There is no ill will towards David, and I hope he takes none! But still this is a pretty common argument on the internet. One that I all too often see from many others like David, this is supposed to be serious and almost a justification for piracy. Here I have tried to debunk claims with some sensible arguments, and I hope I have shown this!

Another view of game piracy

201 comments By David Rosen on May 6th, 2010

We’ve been hearing a lot about game piracy recently, with big developers inflicting draconian online-only DRM systems on their users, and blaming their declining PC game sales entirely on piracy. I’m not questioning that piracy is common, since even honest, DRM-free, indie developers like 2DBoy[1] report a 90% piracy rate. I am, however, questioning what this means. How much revenue are developers actually losing to piracy?

It’s not about the declining PC sales; it’s that the profit margins are so small that it doesn’t make sense to release to the PC markets. This is the cause of piracy, to reduce a small market even further, to the point where publishers no longer see it as a viable option! Remember all companies are businesses first and PC gaming publishers second! That’s how they make their money, and it’s all about money!

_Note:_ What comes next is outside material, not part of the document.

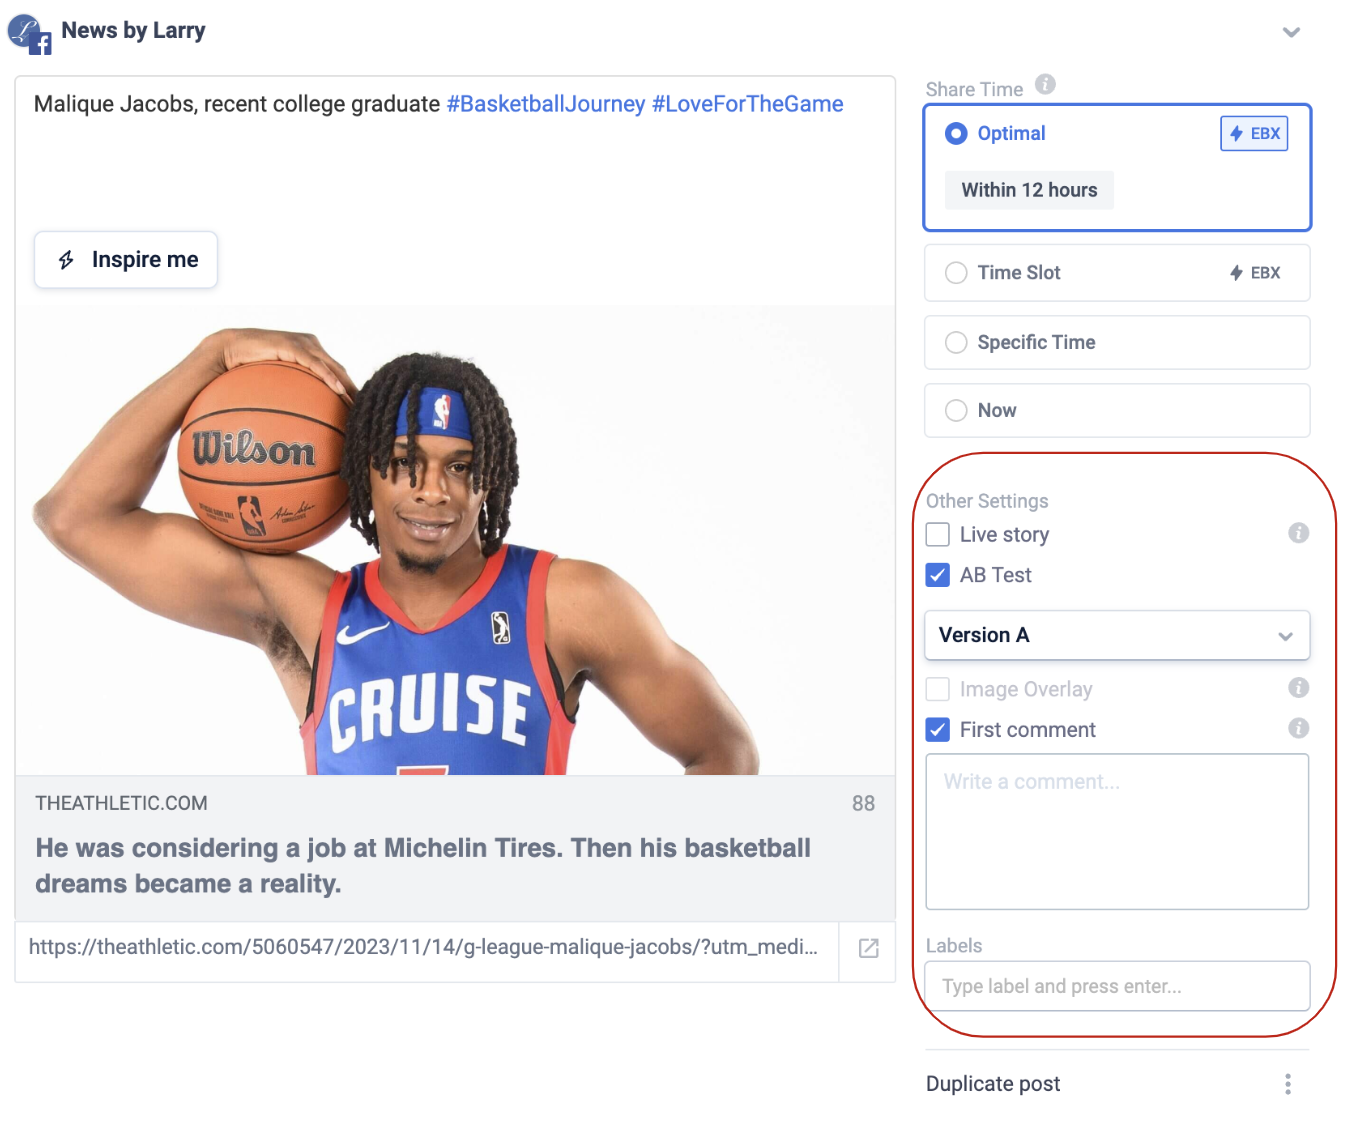
Task: Disable the First comment checkbox
Action: (938, 730)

The common industry assumption is that developers are losing 90% of their revenue. That is, pirates would have bought every single game that they downloaded. From personal experience, I know this is not possible — most pirates that I’ve met have downloaded enough software to exceed their entire lifetime income, were they to have paid for it all. A more plausible (but still overly optimistic) guess is that if piracy was stopped the average pirate would behave like an average consumer.

No, this isn’t a common assumption, and you have taken the 90% from one estimate and applied it across the board! Like saying 90% of Toyotas never break down, so 90% of Fords never break down either.

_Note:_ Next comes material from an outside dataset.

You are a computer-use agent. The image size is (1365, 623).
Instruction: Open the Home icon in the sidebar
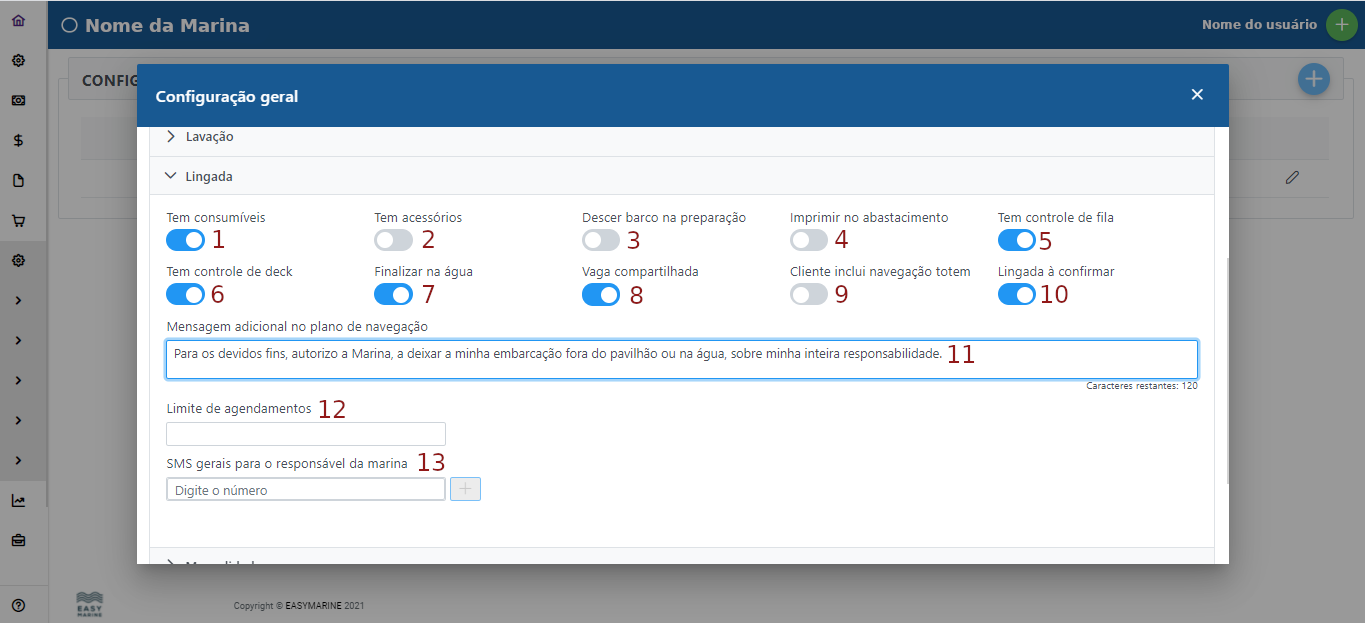coord(17,18)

In fact people who always use this claim, “That one illegal copy doesn’t equal one legal sale” are illegal downloaders or Pro-Torrents. While I do agree that most pirates are gluttons. That some even download vast amounts because they can, and not because they have the intention to steal or even buy. However, if I had to bet, I would say that pirates would buy “like an average consumer” if they stopped downloading PC Games.

Let’s be honest, if you used this excuse, your mom would clip your ear and tell you to “Stop acting so childish!” And it’s true, if we continue to illegally download, and it’s gotten to record numbers, what can we expect from PC Publishers? Why would you want to start a business where you product will be taken off you, and you have no control over it?

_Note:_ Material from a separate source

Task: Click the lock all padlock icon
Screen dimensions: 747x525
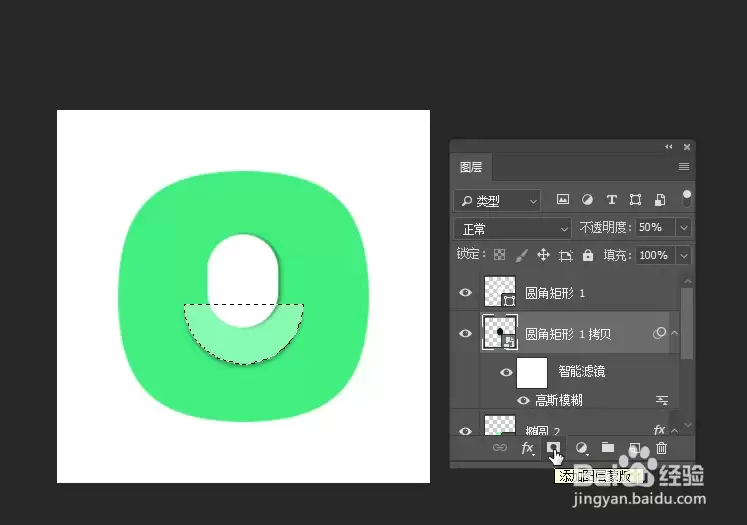Action: 588,255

This means that to calculate the worst-case scenario of how much money is lost to piracy, we just need to figure out what percentage of the target market consists of pirates. For example, if 50% of the market is pirates, that means that it’s possible that you’ve lost 50% of your revenue to piracy. So how do we calculate what percentage of the market consists of pirates? Do we just go with 90%?

Hang on a second; a moment ago you were just saying that it was wrong for publishers to go assuming that 90% was wrong! Now you’re assuming that it could be 50%! No you have to rewrite that, and this time try a level headed attitude! Something like: “We have no idea what the actual piracy levels are! Could be 50, 90, it’s anyone’s guess!”

iPhone piracy

iPhone game developers have also found that around 80% of their users are running pirated copies of their game (using jailbroken phones) [2] This immediately struck me as odd — I suspected that most iPhone users had never even heard of ‘jailbreaking’. I did a bit more research and found that my intuition was correct — only 5% of iPhones in the US are jailbroken. [3] World-wide, the jailbreak statistics are highest in poor countries — but, unsurprisingly, iPhones are also much less common there. The highest estimate I’ve seen is that 10% of worldwide iPhones are jailbroken. Given that there are so few jailbroken phones, how can we explain that 80% of game copies are pirated?

 

 

 Hey in the graph, where you got the figure for USA: 5%, it clearly says China is 38%! So how can you say “The highest estimate I’ve seen is that 10% of worldwide iPhones are jailbroken.”

 

It all comes back to the percentage figure again, saying 10% – 50% – 90%, really means nothing until you match a unit figure. Such as the number of devices that are jailbroken, stated in the report you have referenced, but forgotten to mention, so I’ll just remind you:

“To date, Pinch Analytics has received data from approximately 4.0 million jailbroken devices.  About 38%, or around a million and a half of those, have used a pirated application.”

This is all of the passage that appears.